Wednesday, December 12, 2018

My take on the 8th episode of the HBO series My Brilliant Friend



This episode is a powerful portrayal of Lila’s story. Her courage and self-possession can make the viewer easily forget she is only sixteen years old. We see her growing anxiety about her engagement to Stefano, her increasing awareness that she is about to foreclose options in life through an early marriage, and on the day of her wedding, her realization that she had made a terrible mistake.

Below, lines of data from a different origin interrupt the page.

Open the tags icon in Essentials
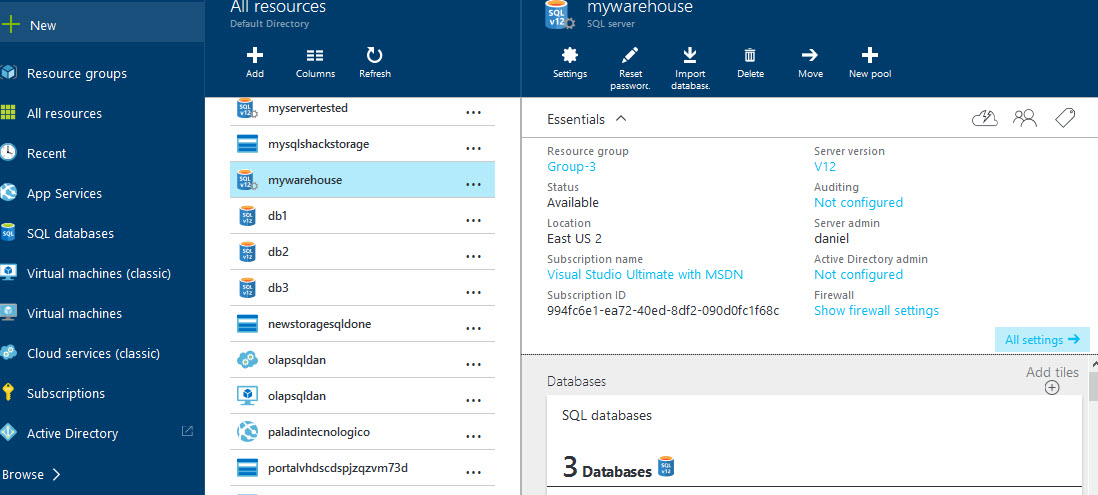 [1064, 119]
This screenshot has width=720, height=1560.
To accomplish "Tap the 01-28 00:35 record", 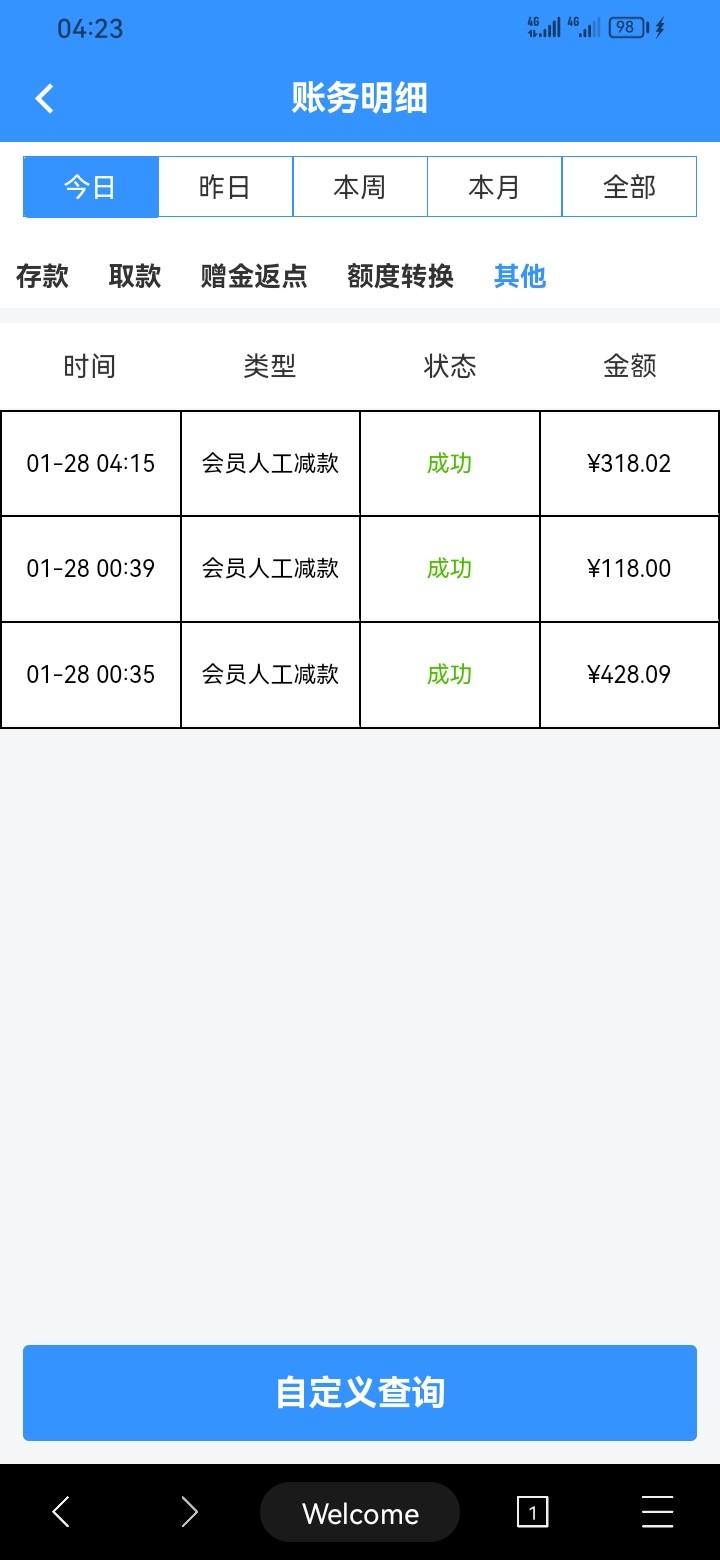I will coord(360,675).
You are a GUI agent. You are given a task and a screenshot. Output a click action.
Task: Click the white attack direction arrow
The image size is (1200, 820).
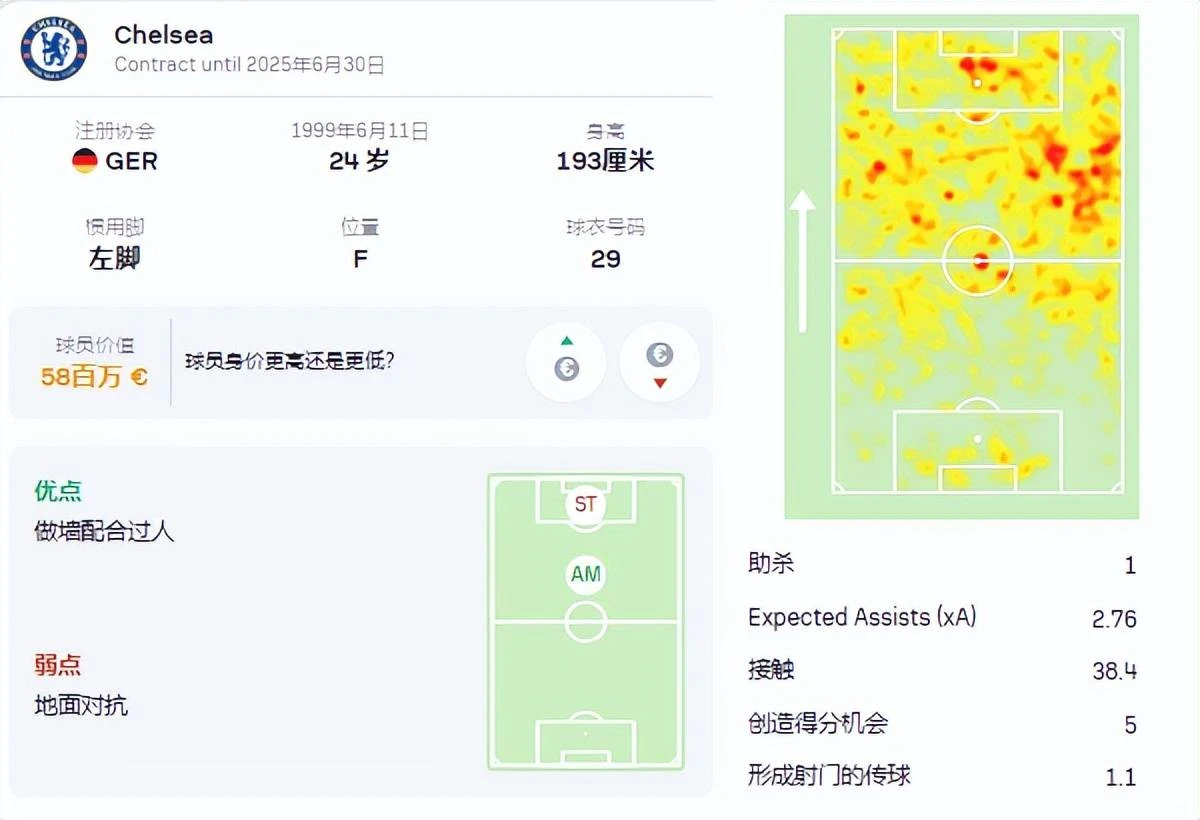[x=802, y=261]
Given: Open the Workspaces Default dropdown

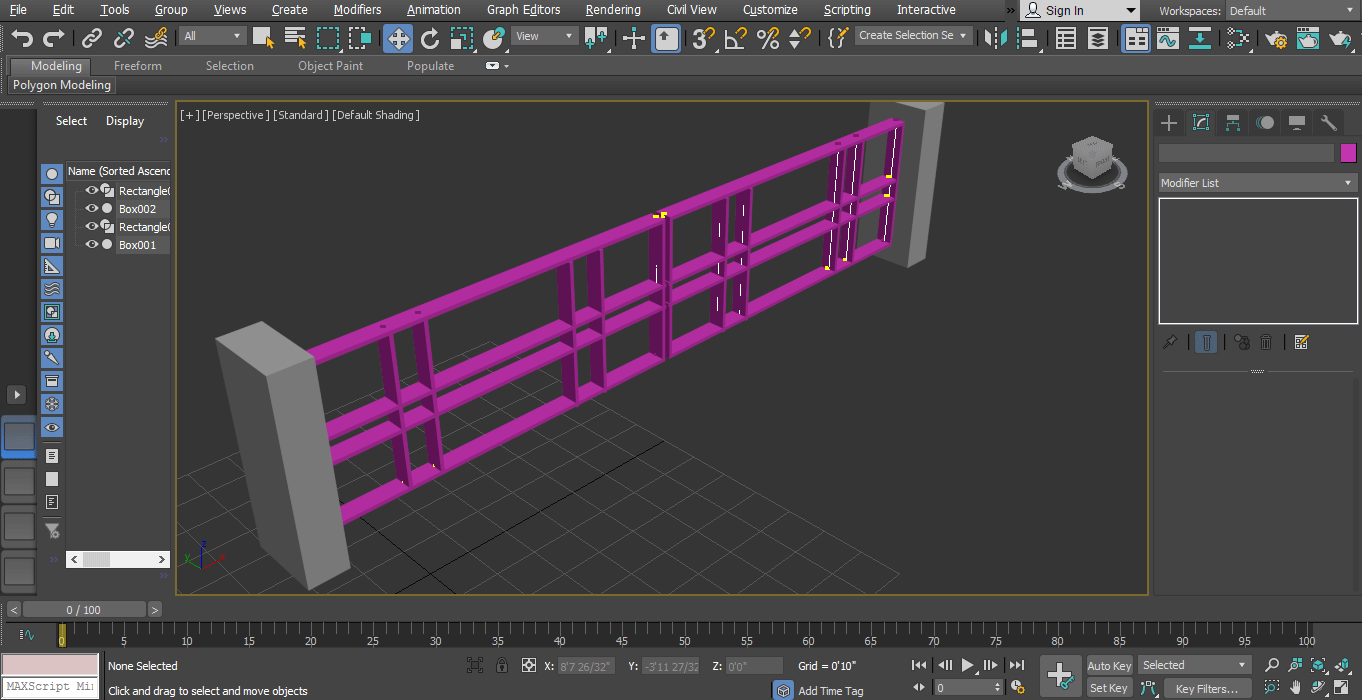Looking at the screenshot, I should 1290,11.
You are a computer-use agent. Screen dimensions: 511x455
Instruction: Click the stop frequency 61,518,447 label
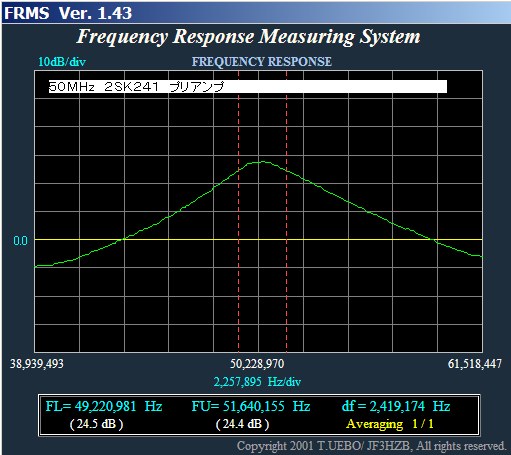pos(475,363)
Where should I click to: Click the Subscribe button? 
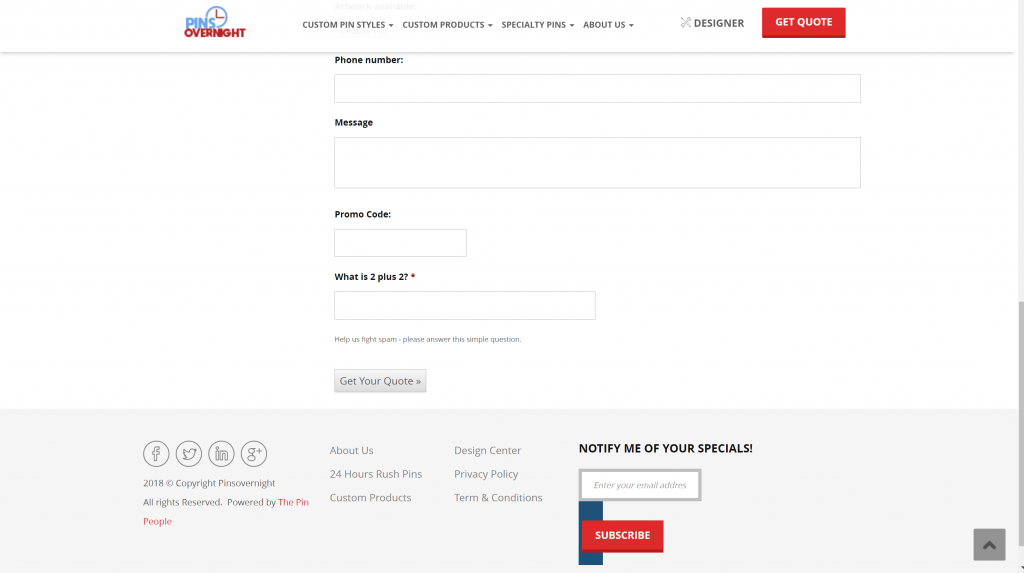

The episode is less successful with Elena’s story, revealing the limitations of film which cannot easily simultaneously portray the drama of the wedding and Elena’s ruminations about what the wedding means to her. Elena experiences the wedding as a turning point in her relationship with Lila and also as a measure of her estrangement from the world of the neighborhood. Elena had become acutely aware of her alienation from the boys of the neighborhood. She had grown up with them, was accustomed to their violent behavior and rough language, but as she advanced from middle school to high school, she had been following every day a path completely unknown to them.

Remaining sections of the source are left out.